((

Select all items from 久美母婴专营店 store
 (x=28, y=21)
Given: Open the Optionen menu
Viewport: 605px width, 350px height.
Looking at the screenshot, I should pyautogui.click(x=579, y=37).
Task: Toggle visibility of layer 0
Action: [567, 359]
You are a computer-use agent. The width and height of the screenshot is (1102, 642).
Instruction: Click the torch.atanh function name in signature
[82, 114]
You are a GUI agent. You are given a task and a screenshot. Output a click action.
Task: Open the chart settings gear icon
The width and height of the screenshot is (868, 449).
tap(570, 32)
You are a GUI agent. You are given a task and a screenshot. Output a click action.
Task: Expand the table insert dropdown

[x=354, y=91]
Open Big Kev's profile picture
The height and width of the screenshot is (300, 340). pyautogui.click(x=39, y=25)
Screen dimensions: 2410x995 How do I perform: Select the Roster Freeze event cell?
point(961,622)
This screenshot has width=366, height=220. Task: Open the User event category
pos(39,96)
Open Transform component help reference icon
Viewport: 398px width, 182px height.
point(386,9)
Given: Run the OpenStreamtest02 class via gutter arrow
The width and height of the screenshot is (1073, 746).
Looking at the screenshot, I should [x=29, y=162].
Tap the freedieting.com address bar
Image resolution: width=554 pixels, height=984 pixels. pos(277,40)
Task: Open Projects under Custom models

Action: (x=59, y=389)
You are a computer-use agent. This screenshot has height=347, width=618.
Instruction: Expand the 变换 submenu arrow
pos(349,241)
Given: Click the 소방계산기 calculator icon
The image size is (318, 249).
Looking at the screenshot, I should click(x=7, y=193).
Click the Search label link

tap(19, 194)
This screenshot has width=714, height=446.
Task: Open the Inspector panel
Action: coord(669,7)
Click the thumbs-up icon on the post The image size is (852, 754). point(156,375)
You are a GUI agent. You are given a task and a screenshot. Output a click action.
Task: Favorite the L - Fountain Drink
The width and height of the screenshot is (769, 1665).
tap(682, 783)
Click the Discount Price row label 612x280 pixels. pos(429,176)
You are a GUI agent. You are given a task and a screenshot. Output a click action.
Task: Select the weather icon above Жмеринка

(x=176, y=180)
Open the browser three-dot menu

))

WORK ORDER:
Return the full material unchanged.

TASK RESULT:
Select all items from 久美母婴专营店 store
 (x=28, y=21)
Given: Open the Optionen menu
Viewport: 605px width, 350px height.
Looking at the screenshot, I should pyautogui.click(x=579, y=37).
Task: Toggle visibility of layer 0
Action: [567, 359]
You are a computer-use agent. The width and height of the screenshot is (1102, 642).
Instruction: Click the torch.atanh function name in signature
[82, 114]
You are a GUI agent. You are given a task and a screenshot. Output a click action.
Task: Open the chart settings gear icon
The width and height of the screenshot is (868, 449).
tap(570, 32)
You are a GUI agent. You are given a task and a screenshot. Output a click action.
Task: Expand the table insert dropdown

[x=354, y=91]
Open Big Kev's profile picture
The height and width of the screenshot is (300, 340). pyautogui.click(x=39, y=25)
Screen dimensions: 2410x995 How do I perform: Select the Roster Freeze event cell?
point(961,622)
This screenshot has width=366, height=220. Task: Open the User event category
pos(39,96)
Open Transform component help reference icon
Viewport: 398px width, 182px height.
point(386,9)
Given: Run the OpenStreamtest02 class via gutter arrow
The width and height of the screenshot is (1073, 746).
Looking at the screenshot, I should [x=29, y=162].
Tap the freedieting.com address bar
Image resolution: width=554 pixels, height=984 pixels. pos(277,40)
Task: Open Projects under Custom models

Action: (x=59, y=389)
You are a computer-use agent. This screenshot has height=347, width=618.
Instruction: Expand the 变换 submenu arrow
pos(349,241)
Given: Click the 소방계산기 calculator icon
The image size is (318, 249).
Looking at the screenshot, I should click(x=7, y=193).
Click the Search label link

tap(19, 194)
This screenshot has width=714, height=446.
Task: Open the Inspector panel
Action: coord(669,7)
Click the thumbs-up icon on the post The image size is (852, 754). point(156,375)
You are a GUI agent. You are given a task and a screenshot. Output a click action.
Task: Favorite the L - Fountain Drink
The width and height of the screenshot is (769, 1665).
tap(682, 783)
Click the Discount Price row label 612x280 pixels. pos(429,176)
You are a GUI agent. You are given a task and a screenshot. Output a click action.
Task: Select the weather icon above Жмеринка

(x=176, y=180)
Open the browser three-dot menu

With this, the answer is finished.